Robert Boltje–Teaching Statement 2001-02
Assistant Professor,Mathematics

First of all let me say that I feel very honored to be nominated for this award by students from our department.

The courses I taught were mostly of the same type: During class time, that is 3.5 hours a week, the material of the course is presented. Homework porblems are assigned on a weekly basis and are to be turned in. In most undergraduate classes Teaching Assistants oversee the grading of the homework and hold weekly problem sessions during which there is time to talk about the solutions of the homework problems and about questions that arose from the material taught in class. For specialized undergraduate courses and all graduate courses we do not have teaching assistants assigned and usually there are no problem sessions offered. In these cases I grade the homework and hold the problem sessions myself. In the following paragraph I try to explain why I feel this is important.

It is my deep conviction that Mathematics cannot be learned properly by just going to classes. There are several different levels of understanding that a student should be helped to attain in the learning process. This can be achieved by discussing problems, solving problems, writing down the solutions, and presenting the solutions. The first level would be to understand the language, that is the definitions that are made during class, the statements of the theorems, and the logical structure of the proofs of the theorems. This is already an active process for a student (very rarely in a mathematics class a student can widen his/her knowledge by just passive listening), but not yet a creative one. The next level of understanding is given by the ability to talk about the new material covered in class. Here it is of utmost importance to work in a group with other students and discuss the material covered in class. Homework problems whose solutions require the newly taught material and the encouragement to work in groups on tese problems provide an ideal stimulant for this. Now the creative part of the learning process starts by solving the problems. After all, the creativity in finding solutions to a problem is one of the most important abilities of a mathematician and I feel that usually there is not enough help offered to develop this ability. the next important step is to write up solutions. Even if they are worked out in a group I insist that everybody writes up their solution individually. There is a big difference between thinking that one has found and understood the solution of a problem and writing it down in a comprehensible way.

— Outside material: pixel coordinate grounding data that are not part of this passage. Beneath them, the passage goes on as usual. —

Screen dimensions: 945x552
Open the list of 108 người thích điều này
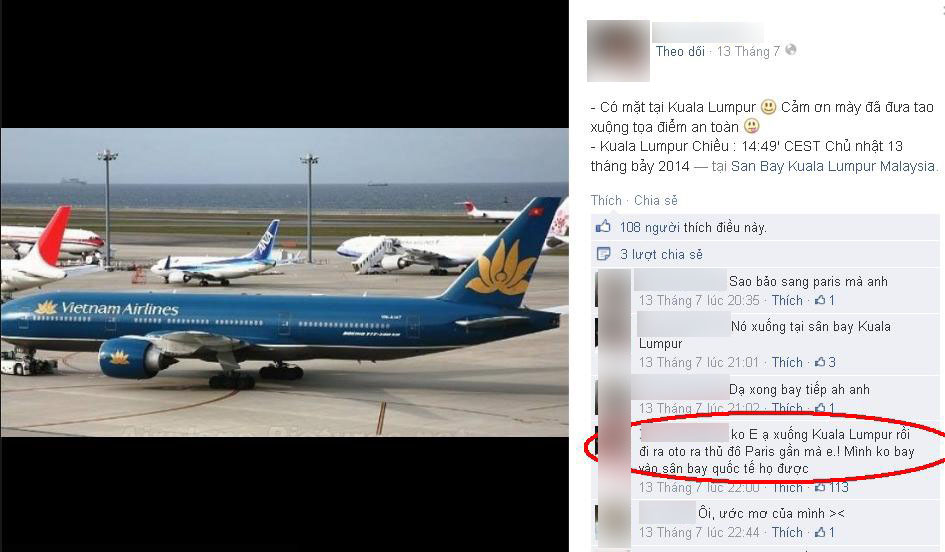pos(693,228)
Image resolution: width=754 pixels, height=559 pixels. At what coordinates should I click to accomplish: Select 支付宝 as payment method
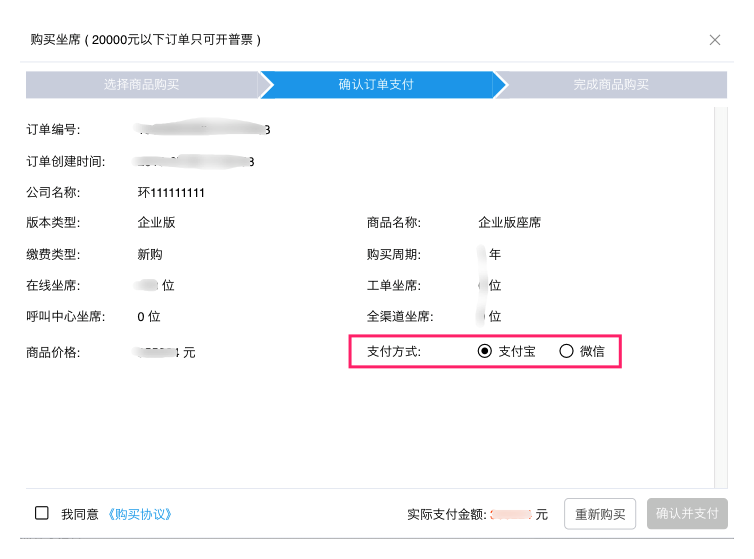pos(485,351)

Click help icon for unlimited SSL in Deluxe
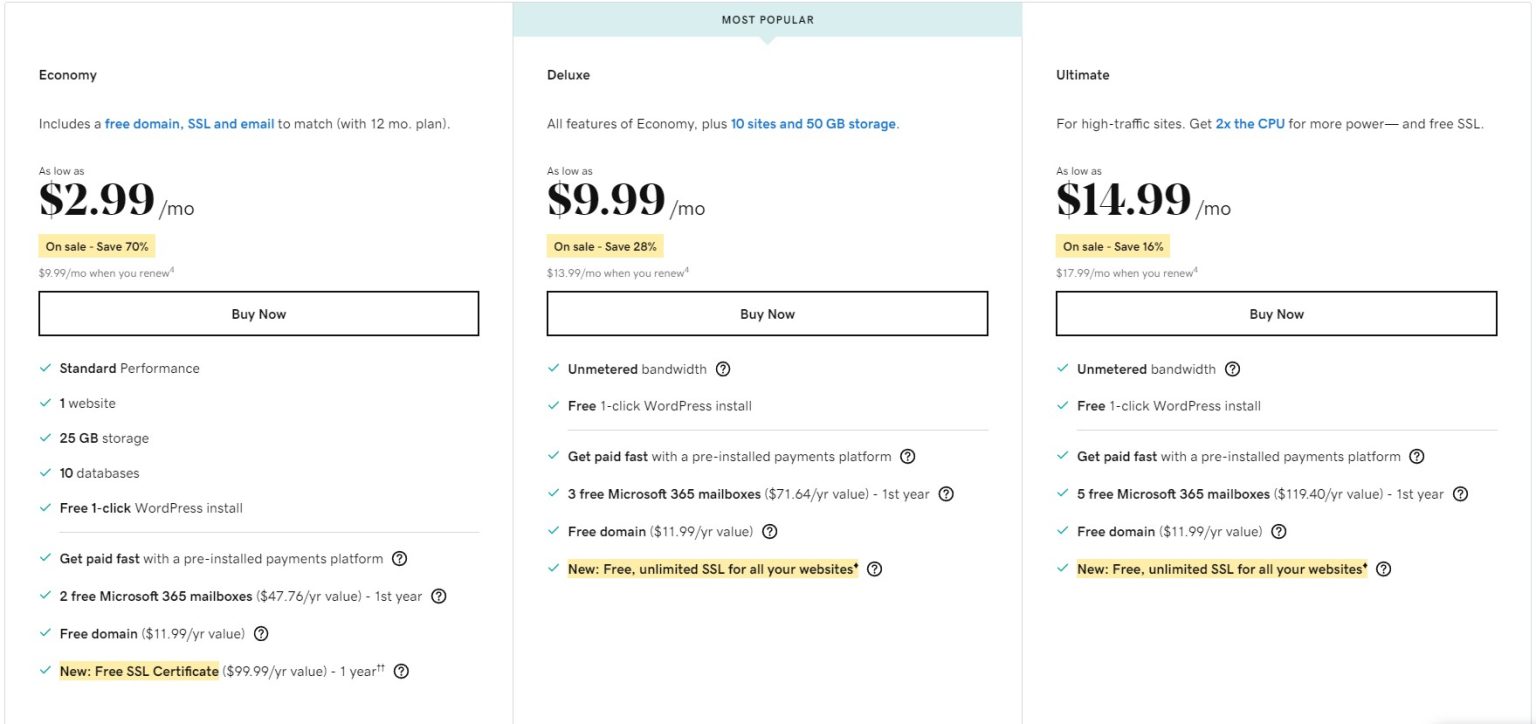coord(874,569)
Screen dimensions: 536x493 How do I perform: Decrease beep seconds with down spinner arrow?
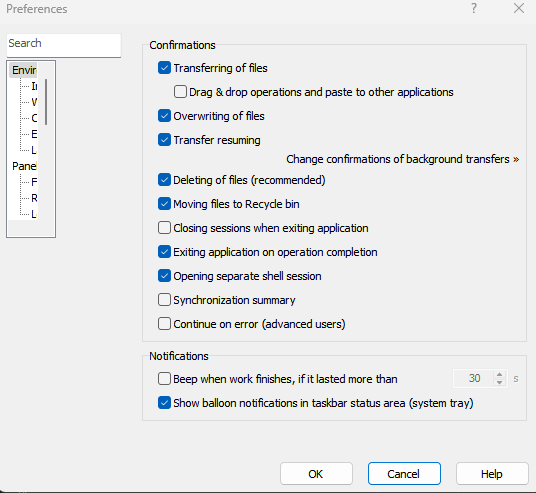tap(499, 383)
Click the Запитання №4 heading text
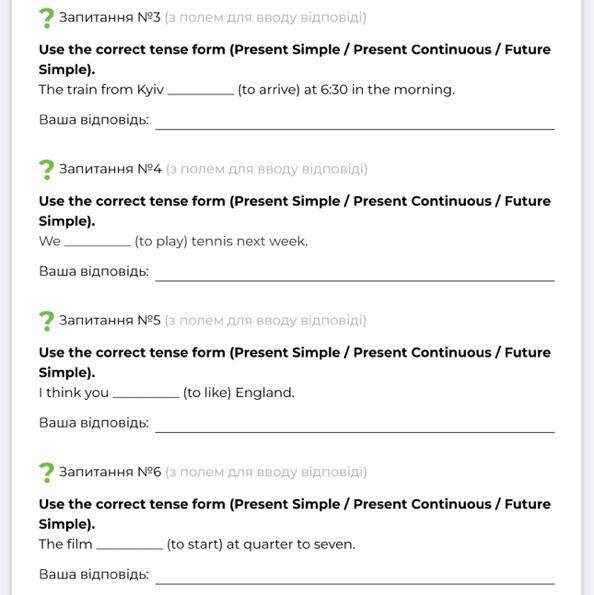 click(110, 169)
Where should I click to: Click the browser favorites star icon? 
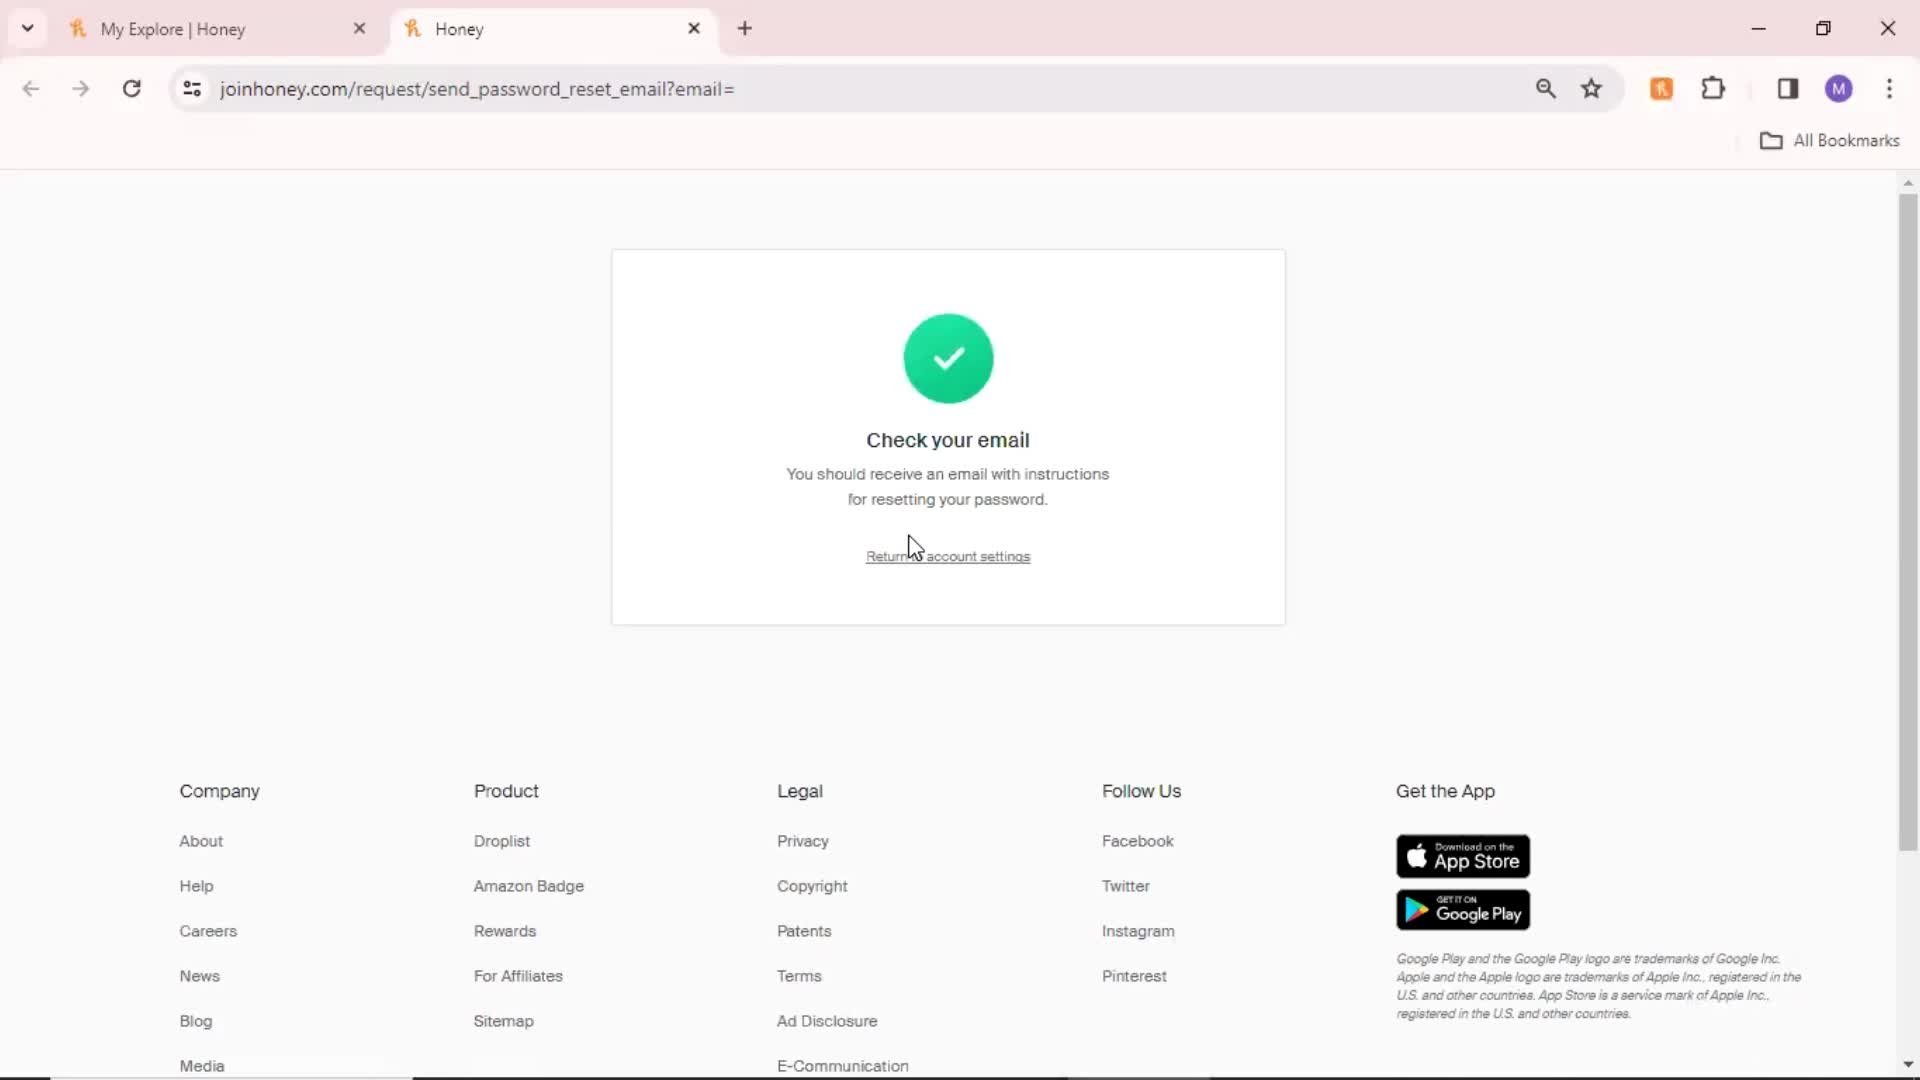click(x=1592, y=88)
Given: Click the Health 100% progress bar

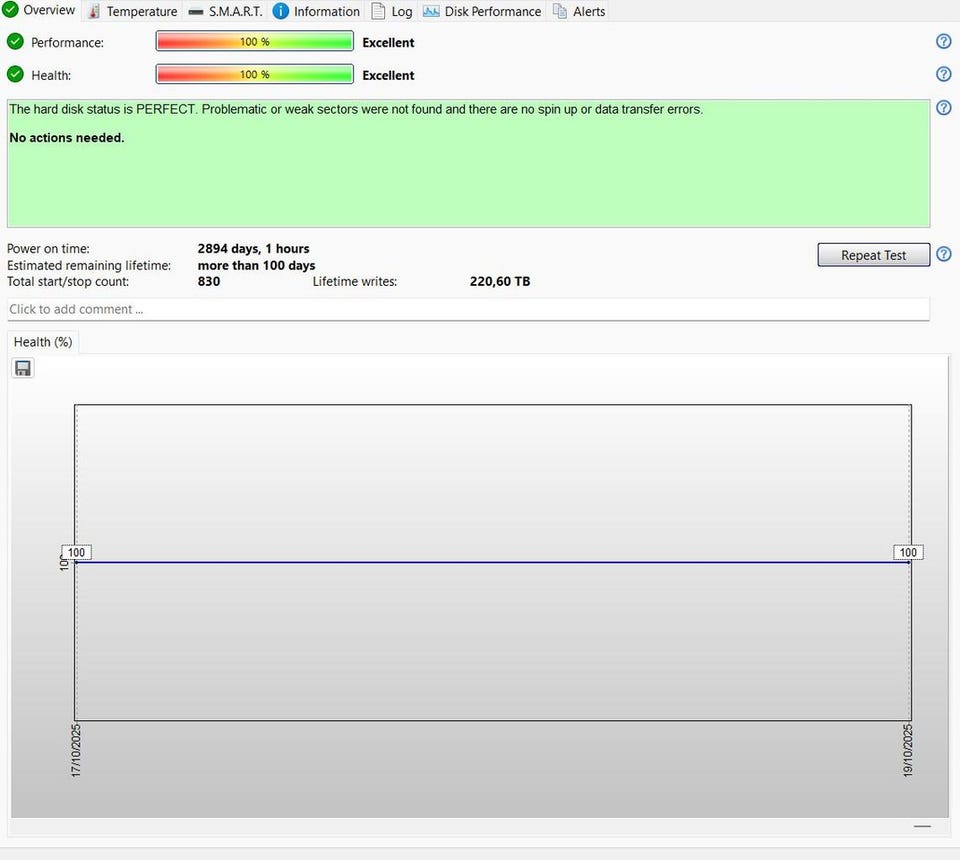Looking at the screenshot, I should click(x=254, y=74).
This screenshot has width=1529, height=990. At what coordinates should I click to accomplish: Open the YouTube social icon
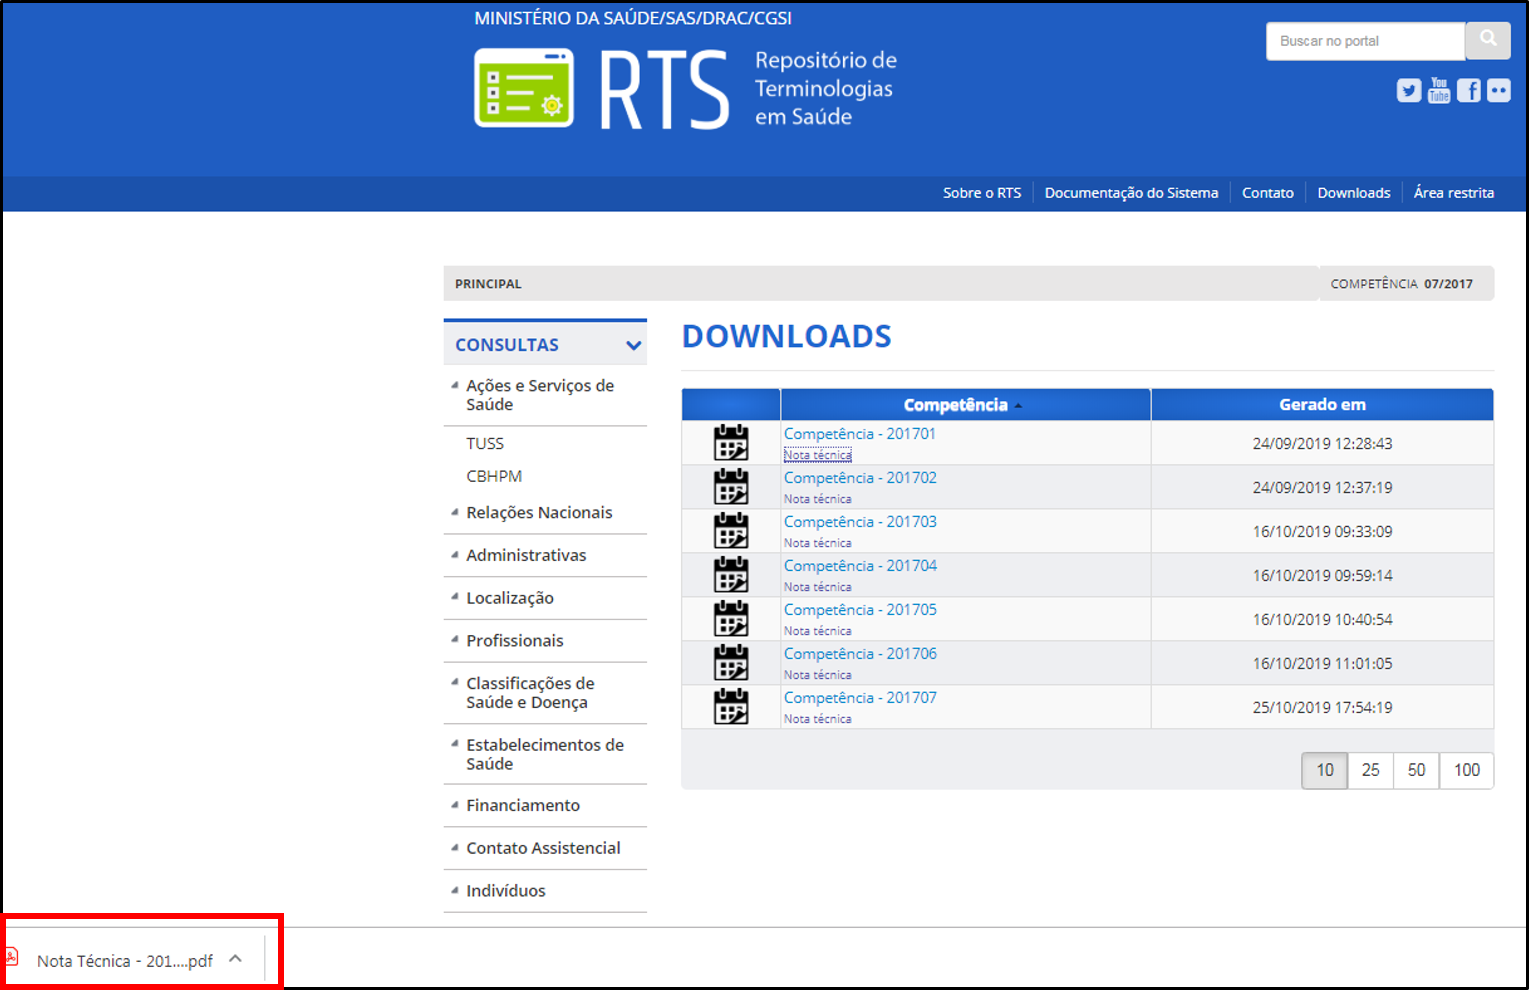coord(1438,91)
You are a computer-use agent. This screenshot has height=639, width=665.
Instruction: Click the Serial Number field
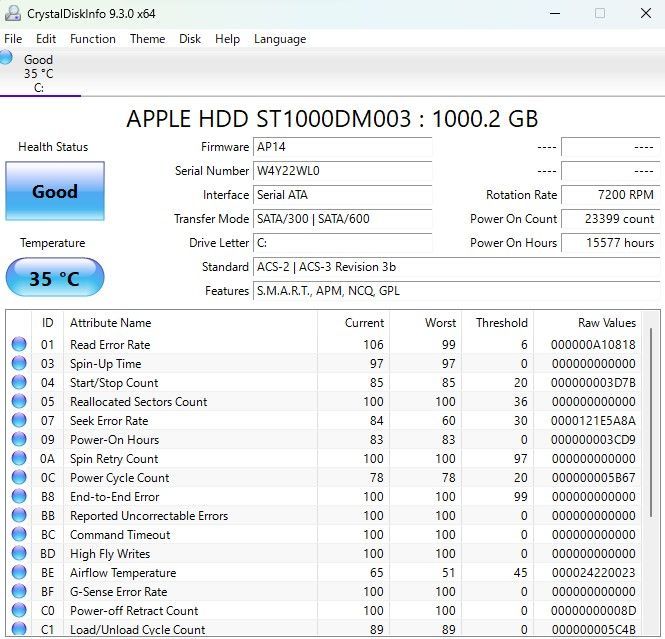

The last and highest level of understanding is achieved when a student is so secure about his/her solution that he/she can present it in problem sessions on the board in front of the other students and is able to answer questions of fellow students. It is important to provide an atmosphere of trust and respect during the problem sessions to make students feel comfortable when presenting their solutions. Not that the performance of the presenting student should be the main focus, but the common desire to understand the presented solutuion and to discuss alternative solutions. If a problem was so hard that none of the students could solve it I encourage them to present their ideas. After that we develop a solution together.

Another issue in teaching I would like to address is the use of textbooks. Students like textbooks because it gives them a sense of security. If there is something they did not understand in class they have at least the texbook to turn to. This is a good thing in some cases but it also might take away the incentive for communication among the students and between the student and the lecturer. For the lecturer the use of a textbook opens up the seductive possibility to get around a pedagogically demanding topic by just referring to the book, this way saving time in preparation. I usually do not use a textbook but make my own notes which are complete in the sense that they are self contained and sufficiently detailed that they can take over the function of a textbook. Why do I think it is worth making this effort although there are very good textbooks available? For one thing I was never happy when I tried to follow a textbook. This is because every author has his/her own taste regarding the way and the order material is presented, the notation and terminology used, the emphasis that is put on certain parts, and the imprtance of certain examples. Just imagining that say half of the courses on a certain topic in the country are taught from the same book adopting a singular point of view makes me shiver. I feel that I can pass on my excitement about and the beauty of the subject I teach much better if I use my own point of view instead of somebody else's that I do not share in some details.

Whenever I had periods (on scholarships) during which I did not teach I was wondering why (after some time) I was already looking forward to teaching a course again. Probably it just is that if one has seen things that one thinks are very beautiful, one wants to show them to others in the hope that they also find them beautiful.